EXERCISE DIRECTIONS – What this exercise calls for is an exact copy of the data.

INFORMATION SHOWN –
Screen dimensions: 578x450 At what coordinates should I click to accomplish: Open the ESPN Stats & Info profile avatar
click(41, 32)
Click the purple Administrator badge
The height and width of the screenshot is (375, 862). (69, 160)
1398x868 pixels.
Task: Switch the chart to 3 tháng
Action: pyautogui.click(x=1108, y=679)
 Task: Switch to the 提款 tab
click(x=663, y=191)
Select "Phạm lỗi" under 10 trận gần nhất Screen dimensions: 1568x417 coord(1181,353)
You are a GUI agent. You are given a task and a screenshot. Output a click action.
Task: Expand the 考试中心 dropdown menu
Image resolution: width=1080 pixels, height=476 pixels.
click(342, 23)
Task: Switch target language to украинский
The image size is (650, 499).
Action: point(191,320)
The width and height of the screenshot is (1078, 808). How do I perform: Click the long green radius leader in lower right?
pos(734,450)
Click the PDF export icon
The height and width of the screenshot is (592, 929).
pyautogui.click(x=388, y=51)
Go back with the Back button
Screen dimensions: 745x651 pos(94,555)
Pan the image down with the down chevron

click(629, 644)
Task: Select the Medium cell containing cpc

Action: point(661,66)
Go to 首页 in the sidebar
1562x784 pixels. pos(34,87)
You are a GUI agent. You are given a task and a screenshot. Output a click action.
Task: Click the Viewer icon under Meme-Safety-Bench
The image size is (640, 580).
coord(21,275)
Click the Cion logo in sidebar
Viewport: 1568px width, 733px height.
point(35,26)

EXERCISE ANSWER –
Screen dimensions: 578x450 At what coordinates should I click to accomplish: Open the ESPN Stats & Info profile avatar
click(41, 32)
Click the purple Administrator badge
The height and width of the screenshot is (375, 862). (69, 160)
1398x868 pixels.
Task: Switch the chart to 3 tháng
Action: pyautogui.click(x=1108, y=679)
 Task: Switch to the 提款 tab
click(x=663, y=191)
Select "Phạm lỗi" under 10 trận gần nhất Screen dimensions: 1568x417 coord(1181,353)
You are a GUI agent. You are given a task and a screenshot. Output a click action.
Task: Expand the 考试中心 dropdown menu
Image resolution: width=1080 pixels, height=476 pixels.
click(342, 23)
Task: Switch target language to украинский
The image size is (650, 499).
Action: point(191,320)
The width and height of the screenshot is (1078, 808). How do I perform: Click the long green radius leader in lower right?
pos(734,450)
Click the PDF export icon
The height and width of the screenshot is (592, 929).
pyautogui.click(x=388, y=51)
Go back with the Back button
Screen dimensions: 745x651 pos(94,555)
Pan the image down with the down chevron

click(629, 644)
Task: Select the Medium cell containing cpc

Action: point(661,66)
Go to 首页 in the sidebar
1562x784 pixels. pos(34,87)
You are a GUI agent. You are given a task and a screenshot. Output a click action.
Task: Click the Viewer icon under Meme-Safety-Bench
The image size is (640, 580).
coord(21,275)
Click the Cion logo in sidebar
Viewport: 1568px width, 733px height.
point(35,26)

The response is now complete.